> _Task statement_:
Make a word-for-word copy of the entries below from their first line through the line with "Lechkhumi (567, 1289)", and add nothing.

> _Data supplied_:
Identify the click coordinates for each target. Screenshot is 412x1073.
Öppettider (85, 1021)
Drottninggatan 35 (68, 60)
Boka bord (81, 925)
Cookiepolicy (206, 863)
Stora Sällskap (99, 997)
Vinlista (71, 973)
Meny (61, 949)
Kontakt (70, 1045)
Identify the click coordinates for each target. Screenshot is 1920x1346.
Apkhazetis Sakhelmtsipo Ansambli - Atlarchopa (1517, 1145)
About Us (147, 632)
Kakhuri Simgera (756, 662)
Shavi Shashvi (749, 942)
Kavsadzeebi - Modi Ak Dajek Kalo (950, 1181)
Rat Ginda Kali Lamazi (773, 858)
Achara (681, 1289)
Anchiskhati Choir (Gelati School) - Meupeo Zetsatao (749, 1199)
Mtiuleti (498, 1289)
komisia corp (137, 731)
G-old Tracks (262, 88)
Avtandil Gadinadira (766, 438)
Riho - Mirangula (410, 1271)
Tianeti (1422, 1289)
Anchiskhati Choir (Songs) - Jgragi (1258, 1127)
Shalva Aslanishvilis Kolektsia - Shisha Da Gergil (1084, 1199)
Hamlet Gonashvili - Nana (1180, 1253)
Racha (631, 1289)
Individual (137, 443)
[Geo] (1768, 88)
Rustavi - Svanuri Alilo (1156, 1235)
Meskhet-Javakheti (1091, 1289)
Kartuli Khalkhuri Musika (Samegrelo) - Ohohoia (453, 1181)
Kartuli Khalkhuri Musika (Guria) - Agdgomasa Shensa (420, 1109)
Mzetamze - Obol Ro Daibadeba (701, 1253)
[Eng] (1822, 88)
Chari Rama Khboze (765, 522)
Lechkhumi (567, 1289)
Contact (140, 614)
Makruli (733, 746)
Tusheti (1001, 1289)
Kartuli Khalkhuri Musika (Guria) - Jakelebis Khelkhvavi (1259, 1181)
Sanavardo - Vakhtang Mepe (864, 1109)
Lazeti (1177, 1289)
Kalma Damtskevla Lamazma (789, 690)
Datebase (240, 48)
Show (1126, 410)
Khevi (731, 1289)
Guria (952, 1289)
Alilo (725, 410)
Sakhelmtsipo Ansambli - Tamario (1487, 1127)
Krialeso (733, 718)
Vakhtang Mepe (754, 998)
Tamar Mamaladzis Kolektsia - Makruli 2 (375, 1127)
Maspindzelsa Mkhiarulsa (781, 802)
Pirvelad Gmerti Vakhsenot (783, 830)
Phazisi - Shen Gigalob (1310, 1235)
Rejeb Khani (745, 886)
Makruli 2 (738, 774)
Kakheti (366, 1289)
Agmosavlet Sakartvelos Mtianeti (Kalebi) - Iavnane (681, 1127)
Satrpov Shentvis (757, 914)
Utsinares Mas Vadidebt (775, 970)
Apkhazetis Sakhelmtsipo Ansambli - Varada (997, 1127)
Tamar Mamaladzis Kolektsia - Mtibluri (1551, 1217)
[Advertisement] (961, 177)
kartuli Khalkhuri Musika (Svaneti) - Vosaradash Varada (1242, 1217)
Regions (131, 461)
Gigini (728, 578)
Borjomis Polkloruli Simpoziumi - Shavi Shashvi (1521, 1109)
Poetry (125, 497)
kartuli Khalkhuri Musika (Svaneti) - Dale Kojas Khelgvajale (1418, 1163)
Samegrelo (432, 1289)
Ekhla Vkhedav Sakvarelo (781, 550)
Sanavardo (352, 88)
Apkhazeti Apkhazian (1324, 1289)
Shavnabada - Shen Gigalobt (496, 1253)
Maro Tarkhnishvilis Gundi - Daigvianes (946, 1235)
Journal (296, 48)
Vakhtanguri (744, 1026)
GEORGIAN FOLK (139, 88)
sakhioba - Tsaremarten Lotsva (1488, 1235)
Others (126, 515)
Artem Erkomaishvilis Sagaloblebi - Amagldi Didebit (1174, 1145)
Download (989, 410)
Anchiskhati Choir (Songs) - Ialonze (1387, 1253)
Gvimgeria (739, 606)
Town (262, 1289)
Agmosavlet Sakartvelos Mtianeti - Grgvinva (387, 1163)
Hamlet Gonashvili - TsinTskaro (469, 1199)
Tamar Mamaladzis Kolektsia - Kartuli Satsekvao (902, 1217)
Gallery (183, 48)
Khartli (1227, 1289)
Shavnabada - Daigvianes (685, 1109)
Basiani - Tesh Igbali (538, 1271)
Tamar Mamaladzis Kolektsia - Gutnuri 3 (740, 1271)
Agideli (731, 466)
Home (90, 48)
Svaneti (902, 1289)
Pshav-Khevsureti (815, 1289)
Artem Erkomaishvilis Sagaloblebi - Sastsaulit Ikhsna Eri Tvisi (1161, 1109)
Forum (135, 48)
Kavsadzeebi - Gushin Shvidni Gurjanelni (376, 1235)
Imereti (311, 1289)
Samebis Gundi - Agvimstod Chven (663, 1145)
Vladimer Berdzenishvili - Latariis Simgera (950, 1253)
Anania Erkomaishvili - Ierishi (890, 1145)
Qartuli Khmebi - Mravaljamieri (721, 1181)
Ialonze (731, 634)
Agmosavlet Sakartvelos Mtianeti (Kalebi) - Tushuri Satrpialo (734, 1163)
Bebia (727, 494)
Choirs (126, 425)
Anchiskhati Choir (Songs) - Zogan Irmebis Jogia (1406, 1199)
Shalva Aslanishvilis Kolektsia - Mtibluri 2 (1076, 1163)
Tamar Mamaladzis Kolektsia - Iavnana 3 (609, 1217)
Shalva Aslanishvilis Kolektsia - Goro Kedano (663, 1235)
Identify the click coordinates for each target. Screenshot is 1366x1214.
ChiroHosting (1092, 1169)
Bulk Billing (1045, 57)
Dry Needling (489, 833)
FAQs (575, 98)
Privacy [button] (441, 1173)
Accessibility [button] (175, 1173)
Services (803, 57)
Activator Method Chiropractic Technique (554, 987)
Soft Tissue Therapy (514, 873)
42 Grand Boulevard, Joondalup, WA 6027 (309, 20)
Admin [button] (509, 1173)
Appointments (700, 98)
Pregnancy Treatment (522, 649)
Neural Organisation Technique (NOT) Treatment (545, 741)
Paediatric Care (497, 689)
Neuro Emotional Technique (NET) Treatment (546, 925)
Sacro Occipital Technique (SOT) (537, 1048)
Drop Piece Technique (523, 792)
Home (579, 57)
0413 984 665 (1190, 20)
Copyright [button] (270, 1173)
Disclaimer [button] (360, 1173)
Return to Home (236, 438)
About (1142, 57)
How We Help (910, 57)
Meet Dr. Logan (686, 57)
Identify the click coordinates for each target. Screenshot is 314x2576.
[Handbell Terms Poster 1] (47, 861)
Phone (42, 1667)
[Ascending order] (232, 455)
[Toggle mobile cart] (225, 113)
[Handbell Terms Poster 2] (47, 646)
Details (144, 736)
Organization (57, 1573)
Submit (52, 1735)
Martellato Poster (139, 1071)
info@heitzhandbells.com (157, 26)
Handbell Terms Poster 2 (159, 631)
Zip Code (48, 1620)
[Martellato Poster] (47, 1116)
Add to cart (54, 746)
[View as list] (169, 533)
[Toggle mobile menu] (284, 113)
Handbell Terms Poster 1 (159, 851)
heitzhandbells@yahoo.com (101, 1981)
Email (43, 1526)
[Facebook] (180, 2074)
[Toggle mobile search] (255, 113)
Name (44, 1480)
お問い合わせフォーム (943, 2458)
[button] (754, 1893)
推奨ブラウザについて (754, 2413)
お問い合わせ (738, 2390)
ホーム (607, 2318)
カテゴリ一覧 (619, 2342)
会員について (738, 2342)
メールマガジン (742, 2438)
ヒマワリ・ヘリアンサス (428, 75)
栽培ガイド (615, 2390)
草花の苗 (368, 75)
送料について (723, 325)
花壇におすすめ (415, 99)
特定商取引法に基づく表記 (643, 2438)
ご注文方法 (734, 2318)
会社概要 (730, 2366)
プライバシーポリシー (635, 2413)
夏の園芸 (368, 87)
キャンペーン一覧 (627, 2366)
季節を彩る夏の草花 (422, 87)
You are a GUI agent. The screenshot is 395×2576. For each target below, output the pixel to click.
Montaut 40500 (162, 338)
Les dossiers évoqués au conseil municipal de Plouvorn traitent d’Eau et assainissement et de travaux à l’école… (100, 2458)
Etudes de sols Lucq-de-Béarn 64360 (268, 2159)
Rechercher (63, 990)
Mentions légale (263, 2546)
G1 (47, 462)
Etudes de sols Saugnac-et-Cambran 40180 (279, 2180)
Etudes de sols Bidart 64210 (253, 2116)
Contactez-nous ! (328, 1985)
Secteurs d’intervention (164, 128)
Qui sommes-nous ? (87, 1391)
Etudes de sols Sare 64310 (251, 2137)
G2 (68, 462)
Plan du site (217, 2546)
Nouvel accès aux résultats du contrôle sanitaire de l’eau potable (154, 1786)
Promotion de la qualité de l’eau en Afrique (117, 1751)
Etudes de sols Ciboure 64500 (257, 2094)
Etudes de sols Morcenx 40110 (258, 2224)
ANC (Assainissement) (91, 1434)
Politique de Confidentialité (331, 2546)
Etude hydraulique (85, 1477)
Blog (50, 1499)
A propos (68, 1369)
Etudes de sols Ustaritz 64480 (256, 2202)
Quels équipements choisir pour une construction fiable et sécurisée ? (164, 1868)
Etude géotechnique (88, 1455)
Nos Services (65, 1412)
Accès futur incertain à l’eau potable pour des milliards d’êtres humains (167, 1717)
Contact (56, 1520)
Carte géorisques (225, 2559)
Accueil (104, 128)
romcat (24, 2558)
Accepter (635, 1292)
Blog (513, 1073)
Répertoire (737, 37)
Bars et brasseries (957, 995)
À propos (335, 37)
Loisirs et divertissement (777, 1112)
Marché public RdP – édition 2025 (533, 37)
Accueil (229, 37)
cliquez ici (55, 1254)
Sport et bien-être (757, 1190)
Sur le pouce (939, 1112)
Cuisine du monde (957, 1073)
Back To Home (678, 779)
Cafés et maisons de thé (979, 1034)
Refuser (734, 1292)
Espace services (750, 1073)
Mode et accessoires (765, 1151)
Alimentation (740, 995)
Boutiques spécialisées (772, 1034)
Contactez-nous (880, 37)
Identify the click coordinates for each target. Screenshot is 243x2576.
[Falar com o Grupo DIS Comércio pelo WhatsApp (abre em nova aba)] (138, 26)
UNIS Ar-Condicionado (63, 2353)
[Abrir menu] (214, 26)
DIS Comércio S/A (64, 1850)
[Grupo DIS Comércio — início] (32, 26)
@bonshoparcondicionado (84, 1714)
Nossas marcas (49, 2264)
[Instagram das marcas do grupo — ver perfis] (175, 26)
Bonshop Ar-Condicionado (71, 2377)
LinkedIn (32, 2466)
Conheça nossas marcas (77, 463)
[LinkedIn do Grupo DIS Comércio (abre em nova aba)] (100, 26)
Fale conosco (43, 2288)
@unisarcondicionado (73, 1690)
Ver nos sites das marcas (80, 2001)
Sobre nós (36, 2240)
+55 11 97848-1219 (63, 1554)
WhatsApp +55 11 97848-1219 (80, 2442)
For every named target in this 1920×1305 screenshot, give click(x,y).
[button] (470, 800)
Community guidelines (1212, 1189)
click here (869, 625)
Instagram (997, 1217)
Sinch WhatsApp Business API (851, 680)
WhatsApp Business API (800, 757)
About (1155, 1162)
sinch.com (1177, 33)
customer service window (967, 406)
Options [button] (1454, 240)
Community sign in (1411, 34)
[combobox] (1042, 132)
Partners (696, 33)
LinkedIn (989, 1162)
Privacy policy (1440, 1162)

> _Response to this exercise_:
Identify the click coordinates for each target. Screenshot is 412x1073.
Öppettider (85, 1021)
Drottninggatan 35 (68, 60)
Boka bord (81, 925)
Cookiepolicy (206, 863)
Stora Sällskap (99, 997)
Vinlista (71, 973)
Meny (61, 949)
Kontakt (70, 1045)
Identify the click coordinates for each target. Screenshot is 1920x1346.
Apkhazetis Sakhelmtsipo Ansambli - Atlarchopa (1517, 1145)
About Us (147, 632)
Kakhuri Simgera (756, 662)
Shavi Shashvi (749, 942)
Kavsadzeebi - Modi Ak Dajek Kalo (950, 1181)
Rat Ginda Kali Lamazi (773, 858)
Achara (681, 1289)
Anchiskhati Choir (Gelati School) - Meupeo Zetsatao (749, 1199)
Mtiuleti (498, 1289)
komisia corp (137, 731)
G-old Tracks (262, 88)
Avtandil Gadinadira (766, 438)
Riho - Mirangula (410, 1271)
Tianeti (1422, 1289)
Anchiskhati Choir (Songs) - Jgragi (1258, 1127)
Shalva Aslanishvilis Kolektsia - Shisha Da Gergil (1084, 1199)
Hamlet Gonashvili - Nana (1180, 1253)
Racha (631, 1289)
Individual (137, 443)
[Geo] (1768, 88)
Rustavi - Svanuri Alilo (1156, 1235)
Meskhet-Javakheti (1091, 1289)
Kartuli Khalkhuri Musika (Samegrelo) - Ohohoia (453, 1181)
Kartuli Khalkhuri Musika (Guria) - Agdgomasa Shensa (420, 1109)
Mzetamze - Obol Ro Daibadeba (701, 1253)
[Eng] (1822, 88)
Chari Rama Khboze (765, 522)
Lechkhumi (567, 1289)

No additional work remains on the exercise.